--- Supplied records ---

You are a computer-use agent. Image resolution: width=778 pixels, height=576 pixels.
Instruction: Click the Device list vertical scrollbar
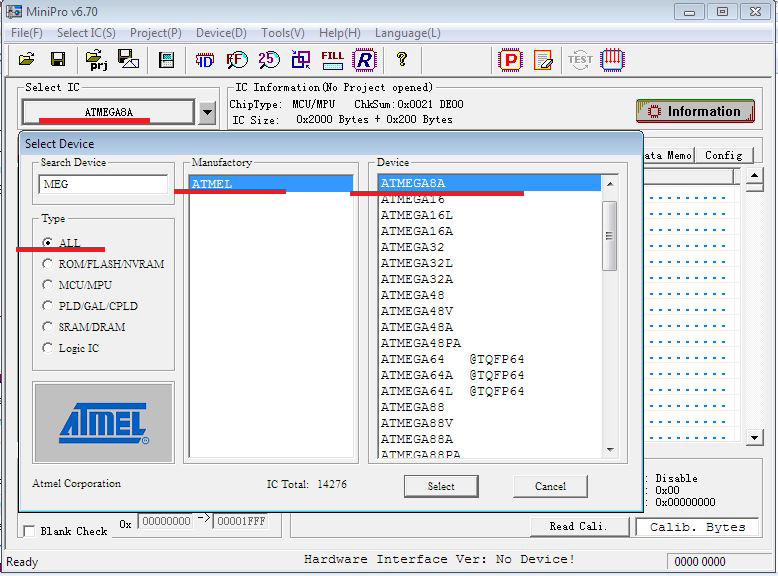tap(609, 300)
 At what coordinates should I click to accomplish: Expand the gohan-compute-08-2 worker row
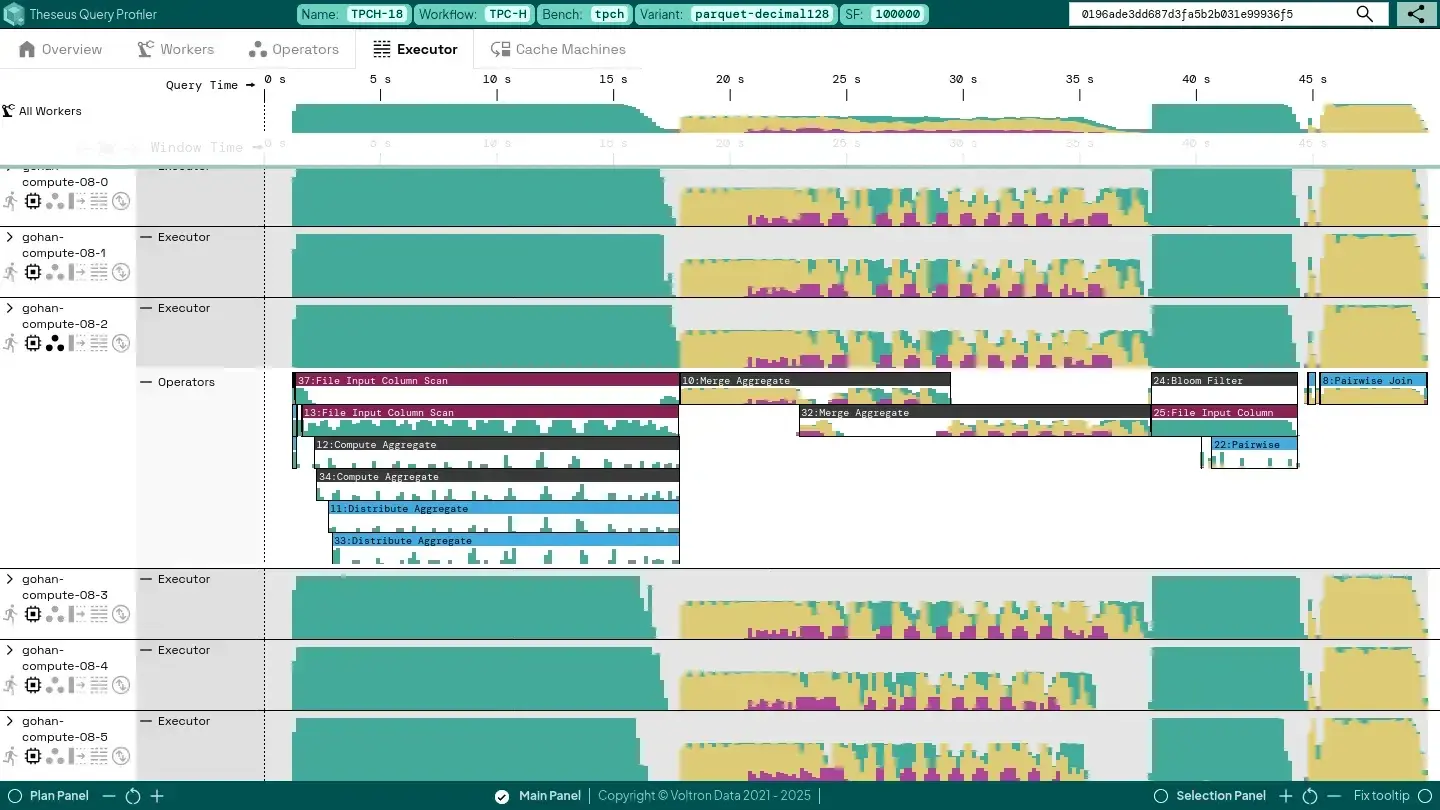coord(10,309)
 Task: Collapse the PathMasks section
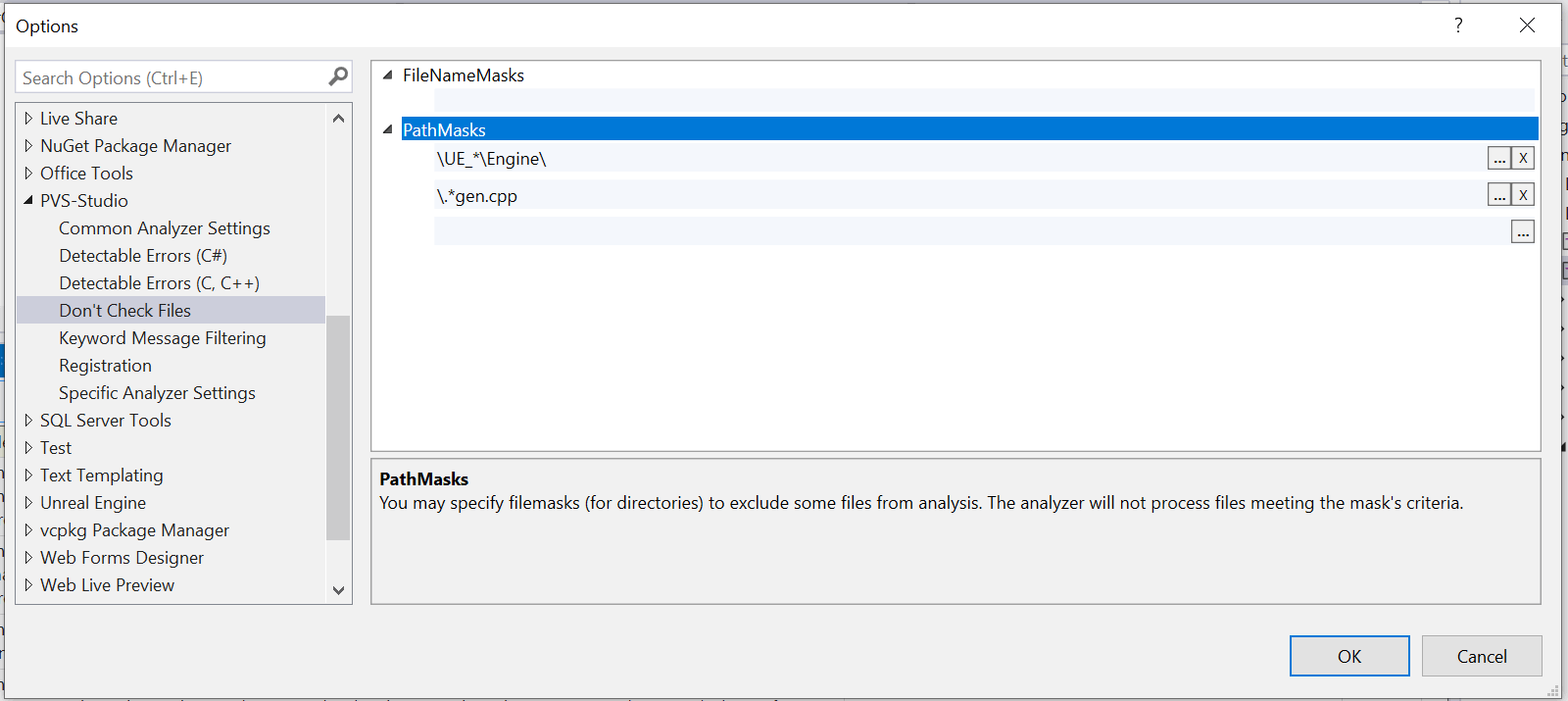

--- What this task involves ---
Copy the data verbatim, starting at the line that contains "At what coordinates" and continuing through the final line, with both ends included. Leave the pictures out of your answer.

--- Task solution ---
 At what coordinates should I click to accomplish: Expand the gohan-compute-08-2 worker row
coord(10,309)
 Task: Collapse the PathMasks section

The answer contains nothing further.